I never dreamed she could move that fast.

She was up and off the couch as if she could fly.   My split-second hesitation was my undoing.  She was up the stairs three at a time and I tripped trying to keep up with her.  She disappeared for a moment, and as I flopped onto the landing I looked up to see my triumphant former servant wielding The Worm Wand over my head and screaming, “Ah ha!  Now you will pay!”

We both were laughing so hard we could not breathe.  I honestly thought I might expire on that landing from my convulsions and inability to respirate.

My sister and I have debriefed over The Worm Wand and its bizarre dynamic for decades now.  The whole thing achieved the status of one of the weirdest and funniest episodes from our childhood, and that is no small feat.  We did some very crazy stuff.
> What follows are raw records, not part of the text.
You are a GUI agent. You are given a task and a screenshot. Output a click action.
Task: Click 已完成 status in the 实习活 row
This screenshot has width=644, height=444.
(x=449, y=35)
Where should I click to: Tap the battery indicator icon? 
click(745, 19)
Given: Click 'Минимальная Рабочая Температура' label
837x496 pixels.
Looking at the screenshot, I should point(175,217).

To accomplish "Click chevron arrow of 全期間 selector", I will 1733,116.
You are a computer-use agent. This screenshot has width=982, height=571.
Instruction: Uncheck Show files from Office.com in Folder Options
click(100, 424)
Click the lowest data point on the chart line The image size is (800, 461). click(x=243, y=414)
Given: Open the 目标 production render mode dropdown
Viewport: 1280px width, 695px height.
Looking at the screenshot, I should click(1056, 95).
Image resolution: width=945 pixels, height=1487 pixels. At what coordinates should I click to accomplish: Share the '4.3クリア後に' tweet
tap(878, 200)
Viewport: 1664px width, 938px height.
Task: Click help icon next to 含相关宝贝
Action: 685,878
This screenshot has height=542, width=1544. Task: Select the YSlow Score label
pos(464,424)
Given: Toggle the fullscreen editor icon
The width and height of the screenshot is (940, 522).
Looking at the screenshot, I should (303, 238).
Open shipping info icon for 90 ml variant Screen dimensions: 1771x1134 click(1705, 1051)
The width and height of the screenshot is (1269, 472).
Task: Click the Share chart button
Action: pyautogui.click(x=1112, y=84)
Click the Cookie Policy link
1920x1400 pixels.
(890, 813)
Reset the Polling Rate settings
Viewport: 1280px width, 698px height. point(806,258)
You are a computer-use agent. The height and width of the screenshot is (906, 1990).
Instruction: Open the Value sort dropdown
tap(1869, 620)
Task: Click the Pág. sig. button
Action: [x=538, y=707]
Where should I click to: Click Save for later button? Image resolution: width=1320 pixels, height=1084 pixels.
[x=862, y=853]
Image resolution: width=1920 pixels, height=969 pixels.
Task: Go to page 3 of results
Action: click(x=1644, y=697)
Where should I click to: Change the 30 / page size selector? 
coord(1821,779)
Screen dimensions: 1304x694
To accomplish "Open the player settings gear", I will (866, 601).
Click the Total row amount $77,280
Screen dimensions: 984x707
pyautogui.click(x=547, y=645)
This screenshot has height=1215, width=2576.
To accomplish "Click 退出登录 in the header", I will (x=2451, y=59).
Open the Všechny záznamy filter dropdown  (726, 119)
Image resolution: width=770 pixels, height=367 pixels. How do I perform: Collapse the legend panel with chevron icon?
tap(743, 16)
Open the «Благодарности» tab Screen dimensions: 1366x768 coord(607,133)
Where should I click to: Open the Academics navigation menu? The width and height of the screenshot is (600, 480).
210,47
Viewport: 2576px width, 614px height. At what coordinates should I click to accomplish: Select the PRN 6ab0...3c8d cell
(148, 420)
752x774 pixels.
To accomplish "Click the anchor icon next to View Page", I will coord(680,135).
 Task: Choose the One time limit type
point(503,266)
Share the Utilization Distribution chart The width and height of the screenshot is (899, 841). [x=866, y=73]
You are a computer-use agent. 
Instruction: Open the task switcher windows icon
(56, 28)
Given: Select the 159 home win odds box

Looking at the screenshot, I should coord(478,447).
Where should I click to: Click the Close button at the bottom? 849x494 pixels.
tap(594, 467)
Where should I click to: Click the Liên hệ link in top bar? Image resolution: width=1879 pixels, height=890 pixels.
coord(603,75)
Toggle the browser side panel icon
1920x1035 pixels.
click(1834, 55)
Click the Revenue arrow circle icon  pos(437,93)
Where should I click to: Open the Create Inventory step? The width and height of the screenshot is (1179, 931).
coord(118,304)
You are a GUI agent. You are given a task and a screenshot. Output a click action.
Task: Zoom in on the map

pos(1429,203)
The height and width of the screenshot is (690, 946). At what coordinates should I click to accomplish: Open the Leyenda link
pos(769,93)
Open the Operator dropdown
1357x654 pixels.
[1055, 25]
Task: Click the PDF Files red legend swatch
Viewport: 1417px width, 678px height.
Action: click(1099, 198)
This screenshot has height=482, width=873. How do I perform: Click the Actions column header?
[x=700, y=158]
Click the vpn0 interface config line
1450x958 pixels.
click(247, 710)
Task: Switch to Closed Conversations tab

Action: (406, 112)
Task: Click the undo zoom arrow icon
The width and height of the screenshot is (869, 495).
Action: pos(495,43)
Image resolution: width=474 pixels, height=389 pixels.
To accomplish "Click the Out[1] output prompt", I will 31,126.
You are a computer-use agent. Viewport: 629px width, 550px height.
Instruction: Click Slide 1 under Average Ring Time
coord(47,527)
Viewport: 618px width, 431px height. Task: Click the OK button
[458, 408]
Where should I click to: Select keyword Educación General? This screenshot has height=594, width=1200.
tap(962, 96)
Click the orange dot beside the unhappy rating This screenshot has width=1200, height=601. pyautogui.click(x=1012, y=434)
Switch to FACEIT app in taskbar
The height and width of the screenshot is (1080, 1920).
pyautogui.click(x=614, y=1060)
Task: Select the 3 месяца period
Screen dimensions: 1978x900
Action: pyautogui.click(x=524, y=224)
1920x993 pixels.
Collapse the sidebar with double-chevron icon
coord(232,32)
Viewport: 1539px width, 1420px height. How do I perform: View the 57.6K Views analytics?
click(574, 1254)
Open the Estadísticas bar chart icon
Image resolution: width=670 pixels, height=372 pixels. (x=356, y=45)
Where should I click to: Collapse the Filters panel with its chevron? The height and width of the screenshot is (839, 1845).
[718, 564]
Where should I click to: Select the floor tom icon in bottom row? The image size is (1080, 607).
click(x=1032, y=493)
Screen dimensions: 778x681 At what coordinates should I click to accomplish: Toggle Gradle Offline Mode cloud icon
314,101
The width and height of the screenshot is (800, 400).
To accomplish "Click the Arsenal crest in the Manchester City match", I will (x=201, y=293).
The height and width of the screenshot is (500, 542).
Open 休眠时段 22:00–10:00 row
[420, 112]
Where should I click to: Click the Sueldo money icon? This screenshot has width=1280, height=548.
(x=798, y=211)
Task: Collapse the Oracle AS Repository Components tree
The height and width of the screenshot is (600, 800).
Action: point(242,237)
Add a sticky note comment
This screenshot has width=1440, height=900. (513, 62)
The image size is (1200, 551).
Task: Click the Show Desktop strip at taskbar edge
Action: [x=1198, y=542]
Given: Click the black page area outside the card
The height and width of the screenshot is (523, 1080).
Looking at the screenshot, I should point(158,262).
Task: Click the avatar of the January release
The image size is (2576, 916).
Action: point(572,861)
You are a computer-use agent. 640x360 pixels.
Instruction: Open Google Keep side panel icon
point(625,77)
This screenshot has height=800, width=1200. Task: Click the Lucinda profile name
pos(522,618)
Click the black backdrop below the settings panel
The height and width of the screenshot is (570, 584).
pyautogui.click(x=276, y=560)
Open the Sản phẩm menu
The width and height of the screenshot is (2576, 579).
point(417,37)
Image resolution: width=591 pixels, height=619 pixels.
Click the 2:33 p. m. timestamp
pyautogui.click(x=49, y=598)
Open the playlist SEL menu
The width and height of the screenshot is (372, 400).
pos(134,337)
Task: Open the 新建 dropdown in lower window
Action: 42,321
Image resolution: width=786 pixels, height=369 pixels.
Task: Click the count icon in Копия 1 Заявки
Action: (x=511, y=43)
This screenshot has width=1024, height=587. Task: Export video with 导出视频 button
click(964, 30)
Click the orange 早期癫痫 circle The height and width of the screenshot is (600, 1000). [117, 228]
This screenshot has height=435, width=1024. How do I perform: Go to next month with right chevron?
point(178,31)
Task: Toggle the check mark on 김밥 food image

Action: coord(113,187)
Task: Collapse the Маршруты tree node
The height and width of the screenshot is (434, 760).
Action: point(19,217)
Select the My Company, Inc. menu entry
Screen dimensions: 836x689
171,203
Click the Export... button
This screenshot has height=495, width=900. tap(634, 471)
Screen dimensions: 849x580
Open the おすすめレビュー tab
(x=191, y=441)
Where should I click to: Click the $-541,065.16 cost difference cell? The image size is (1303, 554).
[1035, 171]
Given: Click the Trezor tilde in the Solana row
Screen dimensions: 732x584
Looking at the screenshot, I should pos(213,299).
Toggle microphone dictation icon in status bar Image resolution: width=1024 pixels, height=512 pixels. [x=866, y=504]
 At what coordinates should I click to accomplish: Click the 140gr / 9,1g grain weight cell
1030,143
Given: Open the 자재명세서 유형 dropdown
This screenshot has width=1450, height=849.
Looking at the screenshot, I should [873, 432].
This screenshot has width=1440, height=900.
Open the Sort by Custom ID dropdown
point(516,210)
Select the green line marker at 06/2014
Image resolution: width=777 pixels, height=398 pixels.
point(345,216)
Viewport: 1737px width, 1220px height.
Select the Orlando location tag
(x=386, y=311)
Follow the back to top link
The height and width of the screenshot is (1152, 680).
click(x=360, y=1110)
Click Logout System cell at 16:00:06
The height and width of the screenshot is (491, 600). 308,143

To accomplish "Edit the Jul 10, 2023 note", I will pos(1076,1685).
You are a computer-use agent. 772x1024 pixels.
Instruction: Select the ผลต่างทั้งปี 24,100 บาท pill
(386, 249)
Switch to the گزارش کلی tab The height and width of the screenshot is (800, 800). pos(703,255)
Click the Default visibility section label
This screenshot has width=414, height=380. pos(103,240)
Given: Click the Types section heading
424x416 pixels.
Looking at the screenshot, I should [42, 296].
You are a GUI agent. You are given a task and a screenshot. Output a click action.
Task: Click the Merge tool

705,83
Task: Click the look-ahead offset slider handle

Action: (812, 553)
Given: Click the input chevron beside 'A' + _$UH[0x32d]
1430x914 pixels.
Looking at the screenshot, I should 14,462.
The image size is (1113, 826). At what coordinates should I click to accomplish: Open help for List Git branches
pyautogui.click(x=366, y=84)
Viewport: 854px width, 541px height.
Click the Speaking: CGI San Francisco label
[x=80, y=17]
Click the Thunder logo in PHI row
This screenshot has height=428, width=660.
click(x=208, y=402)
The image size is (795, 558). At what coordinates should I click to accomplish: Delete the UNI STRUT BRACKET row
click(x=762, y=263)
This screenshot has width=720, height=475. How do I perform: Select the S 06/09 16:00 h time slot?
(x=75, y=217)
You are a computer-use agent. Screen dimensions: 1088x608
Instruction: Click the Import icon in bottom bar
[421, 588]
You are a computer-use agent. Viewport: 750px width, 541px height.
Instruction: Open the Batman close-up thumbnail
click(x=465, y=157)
The Worm Wand was entertaining, but it also scared us, and in later years I found out why.  Most people have an innate tendency to submit  to authority.  That trait is no doubt there to keep us safe in most instances.  What The Worm Wand episode taught me was how arbitrary and nonsensical it can be, and how dangerous.  It was just a game, and it was very funny, but the scary part was to actually feel a random object gaining some influence over another person, and to feel that influence gaining a personality and life of its own.  Most of us don’t believe we are this vulnerable.  The value of The Worm Wand episode for me was the purity of the psychological experiment.  We didn’t set out to do anything, or to prove or debunk any theories.  We were just kids in our own little Lord of the Flies; yet we were old enough to feel unhinged by the experience.

I still think about ole TWW.  What triggers it can be as heavy as a news reference to the Nazi movement or as light was someone asking me to get in line.  The words “you can’t” or “you have to” never fall lightly on these ears.  Sometimes when the light is just right and I squint my eyes, the speaker gains the form of a hooked finger.

Or a checkbook register.  It’s hard to say.